Published: Friday, July 9 2004 6:34 a.m. MDT

Murray teens Clay Harman, Jimmy Garcia, Taylor Wittenbach and Ryan Watts watch as Chris Sprouse shows off a $3,500 Blata Origami B1 bike at X-treme Motor Toys.

Michael Brandy, Deseret Morning News

Charlotte Southwick is a grandma and employee at Centerville Honda motorcycle shop. She works every day in the motorsport industry but can't play in it because of her age.

That was until she found mini-bikes, those small two-wheeled jobs that look like real motorcycles but have engines the size of a lawn trimmer's. Not only can she ride them, so can every member of her family, from her small grandchildren to her husband.

Southwick now owns six of the tyke motorcycles. They are too small to require license plates but fast enough to be at home on the street — and on the minds of the safety-conscious.

A rider's feet are only 6 inches off the ground. The low seats cause the knees to stick out to the side, and riders hold on to the handlebars by reaching between their knees. Leaning is about the best way to turn it.

Riders say the bikes aren't as menacing as they sound because top speed is only 25 to 40 mph, and they're so low to the ground that the rider can just roll off the bike in an accident.

"Human beings love to be on a motor; it's part of being human," Southwick said. "And when people see an adult on one, they don't ask, 'What are you doing on that?' like with a flat scooter, they ask, 'Where did you get that?' "

The mini-bike fad began when Italian racing vehicles known as "pocket bikes" hit the market a few years ago.

According to Guy Standing of X-treme Motor Toys in Murray, pocket bikes were invented about 15 years ago when an Italian racing bike manufacturer downscaled some designs to make a mini-bike for his son's birthday.

"Almost as a gag, if you will," Standing said.

When others in the industry saw it, they began manufacturing similar bikes for professional motorcycle racing. The sport is respectable in Italy, and many states, including California, have pocket bike racing associations.

They're expensive — as much as $3,500 — and they have always been intended for closed-circuit racing, never for street riding, he said.
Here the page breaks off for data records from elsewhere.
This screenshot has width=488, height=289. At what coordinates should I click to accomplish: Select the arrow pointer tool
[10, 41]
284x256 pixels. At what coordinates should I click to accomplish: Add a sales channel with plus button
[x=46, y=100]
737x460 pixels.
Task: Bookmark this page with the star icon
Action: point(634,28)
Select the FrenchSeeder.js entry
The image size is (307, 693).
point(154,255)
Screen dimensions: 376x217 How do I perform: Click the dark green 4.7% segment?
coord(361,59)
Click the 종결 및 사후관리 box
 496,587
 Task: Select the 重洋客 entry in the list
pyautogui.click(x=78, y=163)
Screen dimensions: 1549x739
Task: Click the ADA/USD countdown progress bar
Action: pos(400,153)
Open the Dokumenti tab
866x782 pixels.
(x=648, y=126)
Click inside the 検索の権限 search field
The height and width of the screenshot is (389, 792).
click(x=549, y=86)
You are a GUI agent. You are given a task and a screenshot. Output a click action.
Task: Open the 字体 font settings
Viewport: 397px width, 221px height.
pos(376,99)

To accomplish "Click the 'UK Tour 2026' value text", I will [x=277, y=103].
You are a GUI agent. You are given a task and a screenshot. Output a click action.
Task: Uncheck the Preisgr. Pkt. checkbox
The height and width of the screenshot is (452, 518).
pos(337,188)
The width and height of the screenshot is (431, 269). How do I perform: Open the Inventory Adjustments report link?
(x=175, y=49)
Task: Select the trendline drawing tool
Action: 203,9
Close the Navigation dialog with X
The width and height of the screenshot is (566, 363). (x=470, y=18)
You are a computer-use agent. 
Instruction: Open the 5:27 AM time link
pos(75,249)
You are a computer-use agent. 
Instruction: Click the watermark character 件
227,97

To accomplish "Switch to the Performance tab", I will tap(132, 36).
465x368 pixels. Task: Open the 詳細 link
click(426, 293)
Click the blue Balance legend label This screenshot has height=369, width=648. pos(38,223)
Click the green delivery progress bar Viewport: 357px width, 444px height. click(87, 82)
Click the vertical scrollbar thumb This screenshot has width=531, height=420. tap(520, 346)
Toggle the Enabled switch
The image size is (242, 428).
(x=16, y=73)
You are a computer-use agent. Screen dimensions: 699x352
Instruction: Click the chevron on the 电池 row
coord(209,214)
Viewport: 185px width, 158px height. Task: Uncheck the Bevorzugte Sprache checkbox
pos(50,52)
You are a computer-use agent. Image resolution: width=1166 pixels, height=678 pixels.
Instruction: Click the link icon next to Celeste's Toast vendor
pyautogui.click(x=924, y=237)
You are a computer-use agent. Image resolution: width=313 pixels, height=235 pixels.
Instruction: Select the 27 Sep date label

But a few years ago, Chinese companies began producing cheaper imitations sold on the Internet at around $400, and the bikes were suddenly all over the place.

Despite their popularity, the cheaper bikes are a safety and consumer nightmare, Standing said.

"They're an accident waiting to happen," said Centerville Police Lt. Paul Child. The bikes are low to the ground and hard to see, and the operators are usually children without any traffic safety training.